Junk DNA (non-functional DNA) is a DNA sequence that has no relevant biological function.
transposons and viruses—but it is possible that some organisms have substantial amounts of junk DNA.[3]
All protein-coding regions of genes are generally considered as functional elements in genomes. Additionally, non-protein coding regions such as genes for ribosomal RNA and transfer RNA, regulatory sequences controlling expression of those genes, elements of the genome involving origins of replication (in all species), centromeres, telomeres, and scaffold attachment regions (in eukaryotes) are generally considered as functional elements of genomes as well. (See Non-coding DNA for more information.)

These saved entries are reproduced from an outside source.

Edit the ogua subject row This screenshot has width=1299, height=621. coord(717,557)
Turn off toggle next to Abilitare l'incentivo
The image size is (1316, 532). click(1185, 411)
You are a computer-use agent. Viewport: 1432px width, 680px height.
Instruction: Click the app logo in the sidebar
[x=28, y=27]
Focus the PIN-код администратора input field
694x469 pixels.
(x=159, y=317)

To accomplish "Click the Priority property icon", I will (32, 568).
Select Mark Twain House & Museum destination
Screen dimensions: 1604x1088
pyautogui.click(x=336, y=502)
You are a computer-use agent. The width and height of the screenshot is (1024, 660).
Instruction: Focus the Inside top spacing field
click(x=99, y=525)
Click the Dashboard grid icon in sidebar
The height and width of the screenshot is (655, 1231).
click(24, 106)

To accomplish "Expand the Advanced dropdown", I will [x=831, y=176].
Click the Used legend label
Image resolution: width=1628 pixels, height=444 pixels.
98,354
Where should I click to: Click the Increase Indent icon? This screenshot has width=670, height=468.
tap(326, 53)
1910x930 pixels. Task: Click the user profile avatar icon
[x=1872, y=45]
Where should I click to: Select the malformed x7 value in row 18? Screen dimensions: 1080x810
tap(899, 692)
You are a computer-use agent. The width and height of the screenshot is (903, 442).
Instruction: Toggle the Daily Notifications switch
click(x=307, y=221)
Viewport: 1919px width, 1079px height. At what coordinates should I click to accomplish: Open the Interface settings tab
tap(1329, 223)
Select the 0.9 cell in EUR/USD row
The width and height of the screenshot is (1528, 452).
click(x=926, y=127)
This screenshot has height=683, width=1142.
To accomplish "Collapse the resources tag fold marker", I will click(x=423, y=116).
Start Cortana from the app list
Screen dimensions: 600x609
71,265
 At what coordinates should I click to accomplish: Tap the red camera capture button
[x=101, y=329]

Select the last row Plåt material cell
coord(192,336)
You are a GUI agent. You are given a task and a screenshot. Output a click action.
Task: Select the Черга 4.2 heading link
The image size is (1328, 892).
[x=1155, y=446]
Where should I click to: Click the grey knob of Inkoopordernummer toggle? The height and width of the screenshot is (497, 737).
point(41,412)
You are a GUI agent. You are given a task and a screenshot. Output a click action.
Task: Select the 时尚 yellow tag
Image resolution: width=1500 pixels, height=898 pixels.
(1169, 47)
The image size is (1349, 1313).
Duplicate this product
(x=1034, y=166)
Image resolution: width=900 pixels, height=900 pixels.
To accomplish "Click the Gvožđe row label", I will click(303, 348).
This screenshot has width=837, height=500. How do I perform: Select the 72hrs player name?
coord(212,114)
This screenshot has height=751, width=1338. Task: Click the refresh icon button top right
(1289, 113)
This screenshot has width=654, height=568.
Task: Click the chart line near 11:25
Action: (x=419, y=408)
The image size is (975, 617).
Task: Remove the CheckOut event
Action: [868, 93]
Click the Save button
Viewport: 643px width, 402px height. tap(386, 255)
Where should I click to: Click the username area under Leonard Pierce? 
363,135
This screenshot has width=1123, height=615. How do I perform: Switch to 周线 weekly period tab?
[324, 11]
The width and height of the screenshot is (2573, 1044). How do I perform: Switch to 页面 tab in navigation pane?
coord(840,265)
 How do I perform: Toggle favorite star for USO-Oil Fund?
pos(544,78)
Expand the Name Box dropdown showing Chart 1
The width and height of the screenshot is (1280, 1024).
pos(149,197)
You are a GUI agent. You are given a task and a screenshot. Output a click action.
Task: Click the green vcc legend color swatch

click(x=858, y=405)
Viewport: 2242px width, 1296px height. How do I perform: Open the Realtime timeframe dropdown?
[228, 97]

It is difficult to determine whether other regions of the genome are functional or nonfunctional. There is considerable controversy over which criteria should be used to identify function. Many scientists have an evolutionary view of the genome and they prefer criteria based on whether DNA sequences are preserved by natural selection.[4][5][6] Other scientists dispute this view or have different interpretations of the data.[7][8][9]
The history of junk DNA
The idea that only a fraction of the human genome could be functional dates back to the late 1940s. The estimated mutation rate in humans suggested that if a large fraction of those mutations were deleterious then the human species could not survive such a mutation load (genetic load). This led to predictions in the late 1940s by one of the founders of population genetics,
J.B.S. Haldane, and by Nobel laureate Hermann Muller, that only a small percentage of the human genome contains functional DNA elements (genes) that can be destroyed by mutation.[10][11] (see Genetic load
for more information)
In 1966 Muller reviewed these predictions and concluded that the human genome could only contain about 30,000 genes based on the number of deleterious mutations that the species could tolerate.[12] Similar predictions were made by other leading experts in molecular evolution who concluded that the human genome could not contain more than 40,000 genes and that less than 10% of the genome was functional.[13][14][4][15]
The size of genomes in various species was known to vary considerably and there did not seem to be a correlation between genome size and the complexity of the species. Even closely related species could have very different genome sizes. This observation led to what came to be known as the
C-value paradox.[16] The paradox was resolved with the discovery of repetitive DNA and the observation that most of the differences in genome size could be attributed to repetitive DNA.[16][17] Some scientists thought that most of the repetitive DNA was involved in regulating gene expression but many scientists thought that the excess repetitive DNA was nonfunctional.[18][16][19][20][21]
At about the same time (late 1960s) the newly developed technique of C0t analysis was refined to include RNA:DNA hybridization leading to the discovery that considerably less than 10% of the human genome was complementary to mRNA and this DNA was in the unique (non-repetitive) fraction. This confirmed the predictions made from genetic load arguments and was consistent with the idea that much of the repetitive DNA is nonfunctional.[22][23][24]
The idea that large amounts of eukaryotic genomes could be nonfunctional conflicted with the prevailing view of evolution in 1968 since it seemed likely that nonfunctional DNA would be eliminated by natural selection. The development of the neutral theory and the nearly neutral theory provided a way out of this problem since it allowed for the preservation of slightly deleterious nonfunctional DNA in accordance with fundamental principles of population genetics.[14][13][25]
The term "junk DNA" began to be used in the late 1950s[26] but Susumu Ohno popularized the term in a 1972 paper titled "So much 'junk' DNA in our genome"[27] where he summarized the current evidence that had accumulated by then.[27] In a second paper that same year, he concluded that 90% of mammalian genomes consisted of nonfunctional DNA.[4] The case for junk DNA was summarized in a lengthy paper by David Comings in 1972 where he listed four reasons for proposing junk DNA:[28]
some organisms have a lot more DNA than they seem to require (C-value paradox),
current estimates of the number of genes (in 1972) are much less than the number that can be accommodated,
the mutation load would be too large if all the DNA were functional, and
some junk DNA clearly exists.
The discovery of introns in the 1970s seemed to confirm the views of junk DNA proponents because it meant that genes were very large and even huge genomes could not accommodate large numbers of genes. The proponents of junk DNA tended to dismiss intron sequences as mostly nonfunctional DNA (junk) but junk DNA opponents advanced a number of hypotheses attributing functions of various sort to intron sequences.[29][30][31][32][33]